Work required: Please copy each line of the records below that includes the word "agent".

(Items from a data source)
►

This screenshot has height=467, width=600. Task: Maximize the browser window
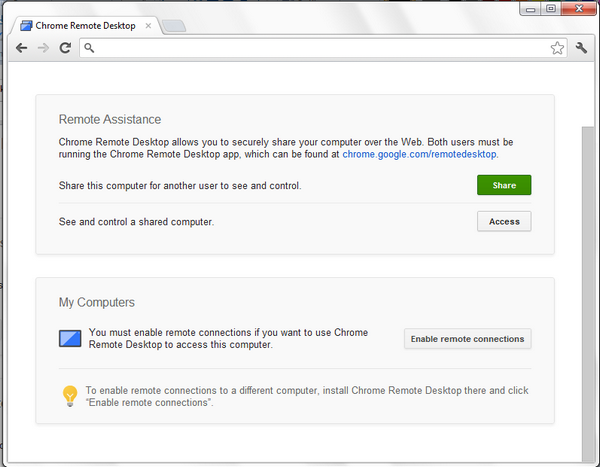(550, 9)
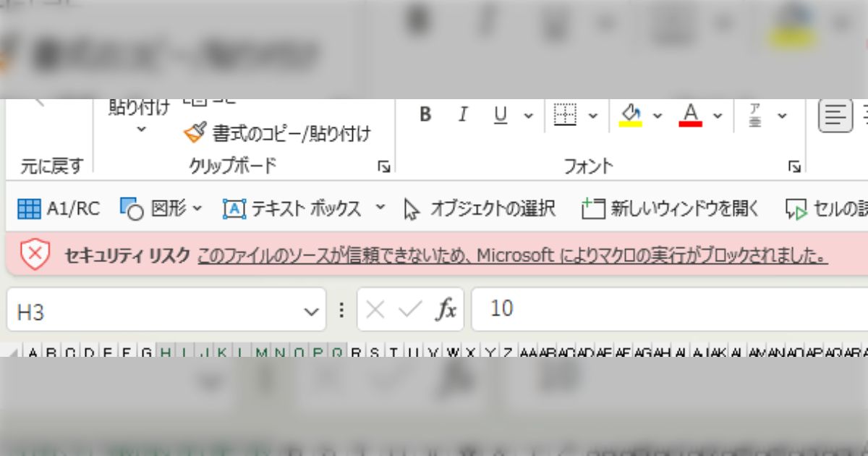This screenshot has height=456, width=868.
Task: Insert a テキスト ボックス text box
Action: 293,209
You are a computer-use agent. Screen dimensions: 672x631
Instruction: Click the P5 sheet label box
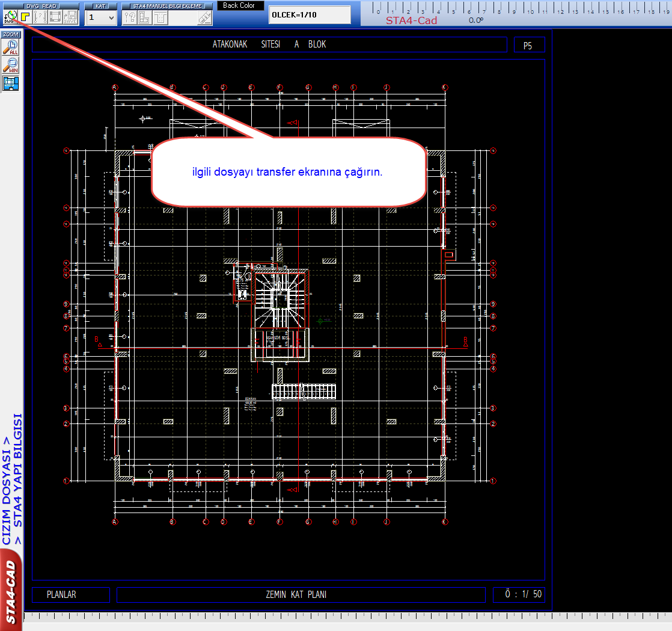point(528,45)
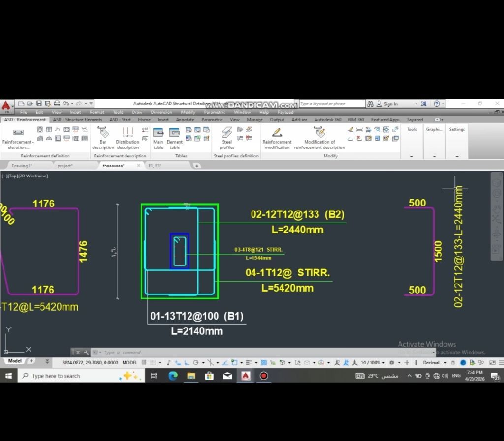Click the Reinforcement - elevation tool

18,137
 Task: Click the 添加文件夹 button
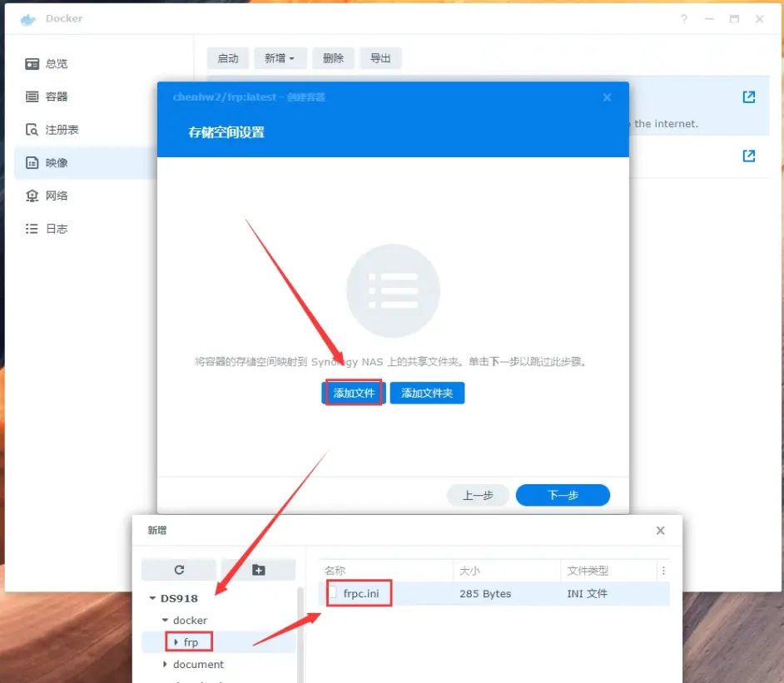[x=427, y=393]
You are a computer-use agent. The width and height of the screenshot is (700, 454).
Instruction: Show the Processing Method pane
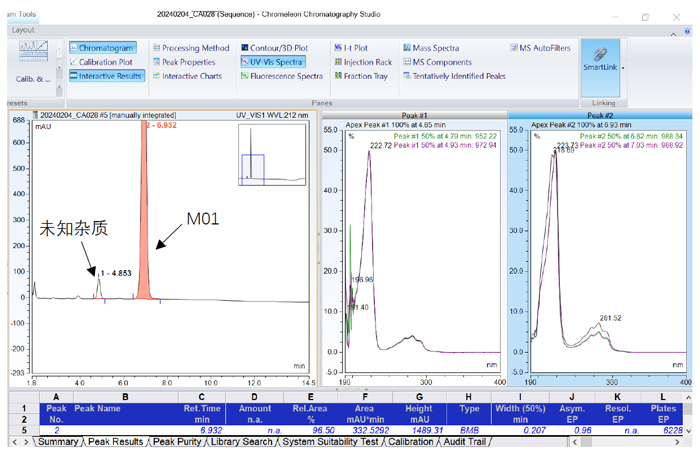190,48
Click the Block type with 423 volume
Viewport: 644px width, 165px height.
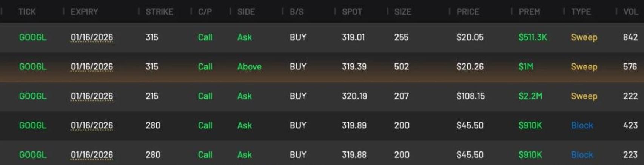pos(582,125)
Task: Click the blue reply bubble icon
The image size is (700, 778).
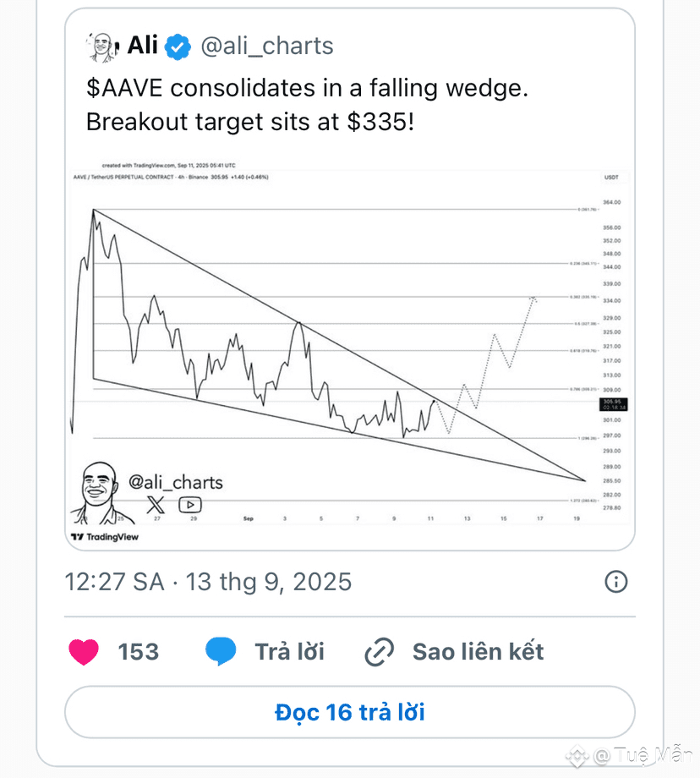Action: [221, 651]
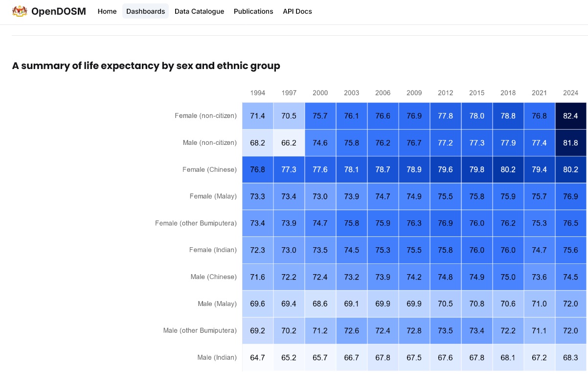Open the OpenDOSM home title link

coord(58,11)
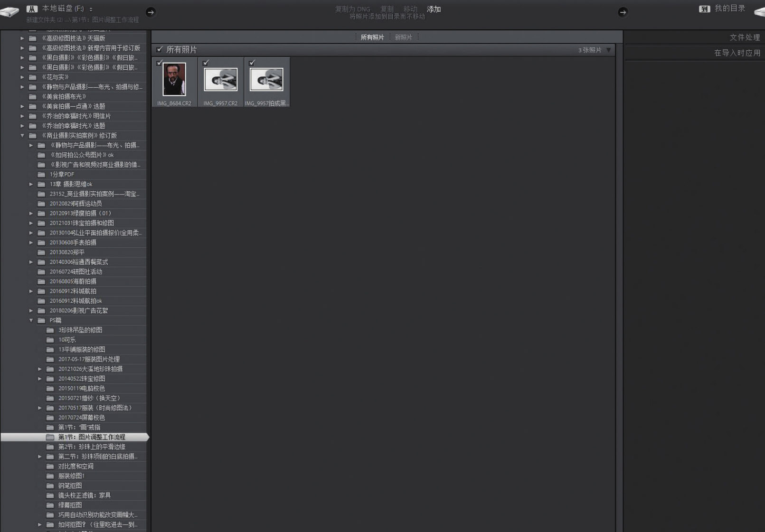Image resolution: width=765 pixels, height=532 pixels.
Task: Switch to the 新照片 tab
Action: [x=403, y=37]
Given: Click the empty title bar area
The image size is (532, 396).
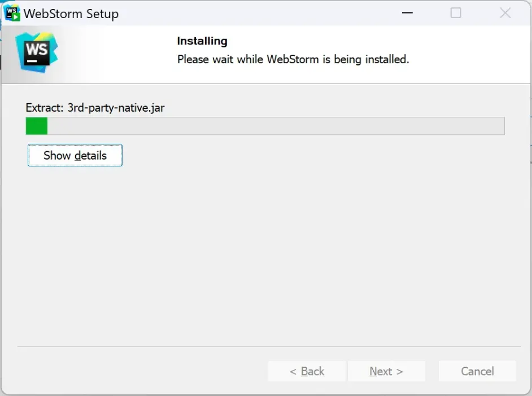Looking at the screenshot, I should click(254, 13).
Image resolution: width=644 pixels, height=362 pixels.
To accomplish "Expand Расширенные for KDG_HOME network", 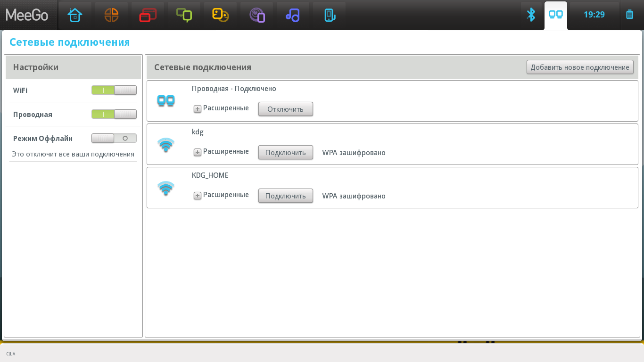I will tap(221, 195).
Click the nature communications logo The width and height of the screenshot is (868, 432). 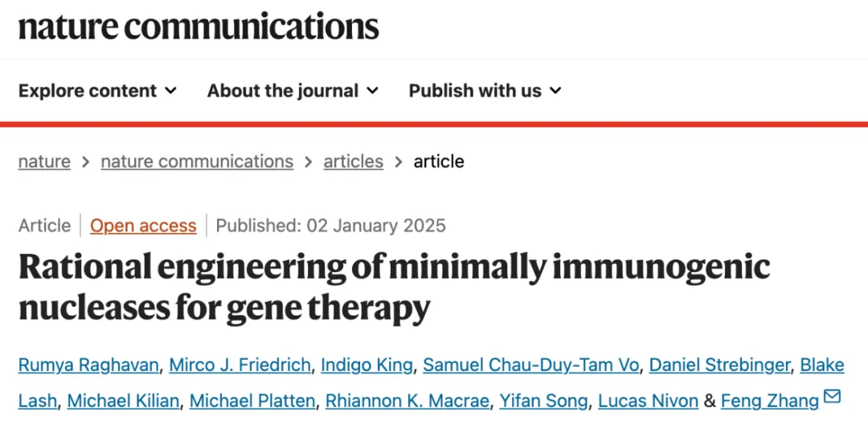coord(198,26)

◄

Answer to the exercise:
You are a computer-use agent. Screen dimensions: 672x631
You are a computer-use agent. The width and height of the screenshot is (700, 454).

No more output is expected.